• **Assignment A**
Summarize the Art of Time Ensemble concert report in two sentences.
• **Assignment B**
Answer these questions using the Art of Time Ensemble concert report:
(i) Who wrote the report?
(ii) Who is the ensemble's artistic director?
(iii) In which theater was The Songbook 3 performed?
• **Assignment C**
Extend the Art of Time Ensemble concert report, picking up right after its final sentence.

• **Supplied text**
════════

May 2009

Art of Time Ensemble The Songbook 3
May 26, 2009Enwave TheatreToronto
Report by Jessica Lombardi
Many professionals are joining the multi-disciplinary wave in the contemporary art scene, collaborating with one another to bring innovative programs to a wider audience with an aim to exchange, create and communicate new concepts and initiatives in the arts. Their efforts are forging new pathways and inspiring us to imagine a world and time out of the ordinary. The Art of Time Ensemble (AoTE), under the artistic direction of Andrew Burashko, are a Toronto-based chamber-music group that operates with an aim to redefine common perceptions of music and to enrich our continually evolving soundscape with new-music practices.

════════

• **Data provided**

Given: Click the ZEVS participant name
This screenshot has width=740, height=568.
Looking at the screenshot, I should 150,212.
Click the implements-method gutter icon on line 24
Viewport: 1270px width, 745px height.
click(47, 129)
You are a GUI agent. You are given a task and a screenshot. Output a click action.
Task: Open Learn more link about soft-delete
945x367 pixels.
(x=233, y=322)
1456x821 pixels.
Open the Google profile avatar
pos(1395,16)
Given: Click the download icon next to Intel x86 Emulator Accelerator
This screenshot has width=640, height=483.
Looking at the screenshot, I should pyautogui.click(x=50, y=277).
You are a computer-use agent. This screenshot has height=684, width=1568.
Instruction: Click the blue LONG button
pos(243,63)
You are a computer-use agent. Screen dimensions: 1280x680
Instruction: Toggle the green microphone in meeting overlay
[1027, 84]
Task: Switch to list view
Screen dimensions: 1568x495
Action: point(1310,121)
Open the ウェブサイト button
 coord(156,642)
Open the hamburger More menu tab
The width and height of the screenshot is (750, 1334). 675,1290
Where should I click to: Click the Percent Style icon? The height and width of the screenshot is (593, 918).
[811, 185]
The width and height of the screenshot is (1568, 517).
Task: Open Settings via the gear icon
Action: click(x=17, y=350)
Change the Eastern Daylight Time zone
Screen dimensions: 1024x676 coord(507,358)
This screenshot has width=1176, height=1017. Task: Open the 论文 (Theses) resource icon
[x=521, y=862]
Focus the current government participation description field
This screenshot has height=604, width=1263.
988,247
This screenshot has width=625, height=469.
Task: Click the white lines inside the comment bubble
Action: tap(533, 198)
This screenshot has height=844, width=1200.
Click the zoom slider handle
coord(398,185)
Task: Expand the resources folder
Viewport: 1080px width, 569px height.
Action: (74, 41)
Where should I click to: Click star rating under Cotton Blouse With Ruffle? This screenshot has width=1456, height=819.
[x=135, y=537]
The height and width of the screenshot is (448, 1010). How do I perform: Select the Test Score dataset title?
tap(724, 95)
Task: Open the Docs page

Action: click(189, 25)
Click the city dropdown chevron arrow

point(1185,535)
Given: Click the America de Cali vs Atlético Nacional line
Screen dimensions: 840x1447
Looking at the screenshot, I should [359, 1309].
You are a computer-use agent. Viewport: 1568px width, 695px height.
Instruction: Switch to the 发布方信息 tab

════════

• **Answer box A**
Many professionals in contemporary art are collaborating across disciplines to bring innovative programs to a wider audience and to exchange, create and communicate new ideas in the arts. The Art of Time Ensemble, a Toronto-based chamber-music group under the artistic direction of Andrew Burashko, aims to redefine common perceptions of music and enrich the evolving soundscape with new-music practices.

• **Answer box B**
(i) Jessica Lombardi
(ii) Andrew Burashko
(iii) The Enwave Theatre

• **Answer box C**
Already in their tenth season of programming, they have presented yet another year of insightful performances and sold-out shows. For their season finale, Songbook 3, performers Andrew Burashko (piano), Marc Andre Savoie (violin), Rob Piltch (guitar), Robert Carli (reeds), George Koller (bass) and Amy Laing (cello) invited Melanie Doane (vocals) onto their stage to create a performance that would fuse the Classical, Jazz and Popular music worlds with a modern twist. This year's songbook was in fact their fourth songbook — the first one being the Toronto Songbook with Sarah Slean — and next year they will collaborate with Mary Margaret O’Hara to continue on the tradition. Their songbook collection highlights mostly Canadian, but also some American singers and songwriters and represents styles varying from, but not limited to, folk music of the Maritime-Canadian provinces, commercial "pop", Broadway, and music from the more contemporary-classical scene.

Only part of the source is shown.